§ **WHAT THE EXERCISE ASKS**
Every record here should be printed again exactly.

§ **EXERCISE MATERIAL**

#####

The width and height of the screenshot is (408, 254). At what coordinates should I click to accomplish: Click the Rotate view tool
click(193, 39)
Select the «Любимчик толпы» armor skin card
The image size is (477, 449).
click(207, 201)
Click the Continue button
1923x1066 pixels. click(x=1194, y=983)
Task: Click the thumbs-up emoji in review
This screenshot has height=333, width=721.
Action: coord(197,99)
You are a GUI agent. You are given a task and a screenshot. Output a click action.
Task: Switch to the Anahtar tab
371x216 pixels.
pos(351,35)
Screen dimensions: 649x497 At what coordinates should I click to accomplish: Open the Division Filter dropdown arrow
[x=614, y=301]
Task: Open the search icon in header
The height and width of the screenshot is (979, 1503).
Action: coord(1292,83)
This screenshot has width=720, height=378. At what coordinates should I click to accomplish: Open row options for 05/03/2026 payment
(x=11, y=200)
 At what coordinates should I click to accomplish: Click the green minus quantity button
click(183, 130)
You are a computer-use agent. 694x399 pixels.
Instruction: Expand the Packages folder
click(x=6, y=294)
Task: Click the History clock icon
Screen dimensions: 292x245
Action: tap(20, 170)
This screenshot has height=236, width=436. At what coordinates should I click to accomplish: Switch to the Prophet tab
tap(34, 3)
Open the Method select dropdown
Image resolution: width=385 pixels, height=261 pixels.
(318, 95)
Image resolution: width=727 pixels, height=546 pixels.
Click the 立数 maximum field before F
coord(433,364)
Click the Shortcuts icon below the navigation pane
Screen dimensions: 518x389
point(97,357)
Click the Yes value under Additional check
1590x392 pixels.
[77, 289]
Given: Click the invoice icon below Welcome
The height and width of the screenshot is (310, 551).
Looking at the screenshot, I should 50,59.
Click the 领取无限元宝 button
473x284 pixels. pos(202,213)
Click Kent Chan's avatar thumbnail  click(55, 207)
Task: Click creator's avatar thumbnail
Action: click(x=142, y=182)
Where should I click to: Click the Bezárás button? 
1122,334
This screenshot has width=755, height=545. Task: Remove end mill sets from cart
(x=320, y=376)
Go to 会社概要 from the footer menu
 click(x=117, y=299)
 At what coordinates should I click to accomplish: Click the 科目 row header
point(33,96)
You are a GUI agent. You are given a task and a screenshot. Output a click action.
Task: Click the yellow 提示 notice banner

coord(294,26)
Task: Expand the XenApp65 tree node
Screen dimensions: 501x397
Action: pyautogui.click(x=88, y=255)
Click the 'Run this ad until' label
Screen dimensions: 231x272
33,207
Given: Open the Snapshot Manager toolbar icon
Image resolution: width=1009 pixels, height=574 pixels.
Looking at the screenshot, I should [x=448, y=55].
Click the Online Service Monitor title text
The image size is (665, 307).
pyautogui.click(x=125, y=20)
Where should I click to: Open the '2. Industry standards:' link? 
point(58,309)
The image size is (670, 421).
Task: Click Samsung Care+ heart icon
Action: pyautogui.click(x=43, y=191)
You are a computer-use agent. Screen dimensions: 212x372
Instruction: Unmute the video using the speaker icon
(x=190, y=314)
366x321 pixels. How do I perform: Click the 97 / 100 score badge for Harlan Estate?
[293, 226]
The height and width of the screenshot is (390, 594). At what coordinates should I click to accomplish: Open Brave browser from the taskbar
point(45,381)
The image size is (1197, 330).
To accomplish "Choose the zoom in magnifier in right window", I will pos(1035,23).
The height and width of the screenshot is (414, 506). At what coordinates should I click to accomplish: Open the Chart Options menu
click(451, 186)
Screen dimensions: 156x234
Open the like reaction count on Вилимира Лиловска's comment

#####

§ **TASK RESULT**
The width and height of the screenshot is (408, 254). At what coordinates should I click to accomplish: Click the Rotate view tool
click(193, 39)
Select the «Любимчик толпы» armor skin card
The image size is (477, 449).
click(207, 201)
Click the Continue button
1923x1066 pixels. click(x=1194, y=983)
Task: Click the thumbs-up emoji in review
This screenshot has height=333, width=721.
Action: coord(197,99)
You are a GUI agent. You are given a task and a screenshot. Output a click action.
Task: Switch to the Anahtar tab
371x216 pixels.
pos(351,35)
Screen dimensions: 649x497 At what coordinates should I click to accomplish: Open the Division Filter dropdown arrow
[x=614, y=301]
Task: Open the search icon in header
The height and width of the screenshot is (979, 1503).
Action: coord(1292,83)
This screenshot has width=720, height=378. At what coordinates should I click to accomplish: Open row options for 05/03/2026 payment
(x=11, y=200)
 At what coordinates should I click to accomplish: Click the green minus quantity button
click(183, 130)
You are a computer-use agent. 694x399 pixels.
Instruction: Expand the Packages folder
click(x=6, y=294)
Task: Click the History clock icon
Screen dimensions: 292x245
Action: tap(20, 170)
This screenshot has height=236, width=436. At what coordinates should I click to accomplish: Switch to the Prophet tab
tap(34, 3)
Open the Method select dropdown
Image resolution: width=385 pixels, height=261 pixels.
(318, 95)
Image resolution: width=727 pixels, height=546 pixels.
Click the 立数 maximum field before F
coord(433,364)
Click the Shortcuts icon below the navigation pane
Screen dimensions: 518x389
point(97,357)
Click the Yes value under Additional check
1590x392 pixels.
[77, 289]
Given: Click the invoice icon below Welcome
The height and width of the screenshot is (310, 551).
Looking at the screenshot, I should 50,59.
Click the 领取无限元宝 button
473x284 pixels. pos(202,213)
Click Kent Chan's avatar thumbnail  click(55, 207)
Task: Click creator's avatar thumbnail
Action: click(x=142, y=182)
Where should I click to: Click the Bezárás button? 
1122,334
This screenshot has width=755, height=545. Task: Remove end mill sets from cart
(x=320, y=376)
Go to 会社概要 from the footer menu
 click(x=117, y=299)
 At what coordinates should I click to accomplish: Click the 科目 row header
point(33,96)
You are a GUI agent. You are given a task and a screenshot. Output a click action.
Task: Click the yellow 提示 notice banner

coord(294,26)
Task: Expand the XenApp65 tree node
Screen dimensions: 501x397
Action: pyautogui.click(x=88, y=255)
Click the 'Run this ad until' label
Screen dimensions: 231x272
33,207
Given: Open the Snapshot Manager toolbar icon
Image resolution: width=1009 pixels, height=574 pixels.
Looking at the screenshot, I should [x=448, y=55].
Click the Online Service Monitor title text
The image size is (665, 307).
pyautogui.click(x=125, y=20)
Where should I click to: Open the '2. Industry standards:' link? 
point(58,309)
The image size is (670, 421).
Task: Click Samsung Care+ heart icon
Action: pyautogui.click(x=43, y=191)
You are a computer-use agent. Screen dimensions: 212x372
Instruction: Unmute the video using the speaker icon
(x=190, y=314)
366x321 pixels. How do I perform: Click the 97 / 100 score badge for Harlan Estate?
[293, 226]
The height and width of the screenshot is (390, 594). At what coordinates should I click to accomplish: Open Brave browser from the taskbar
point(45,381)
The image size is (1197, 330).
To accomplish "Choose the zoom in magnifier in right window", I will pos(1035,23).
The height and width of the screenshot is (414, 506). At what coordinates should I click to accomplish: Open the Chart Options menu
click(451, 186)
Screen dimensions: 156x234
Open the like reaction count on Вилимира Лиловска's comment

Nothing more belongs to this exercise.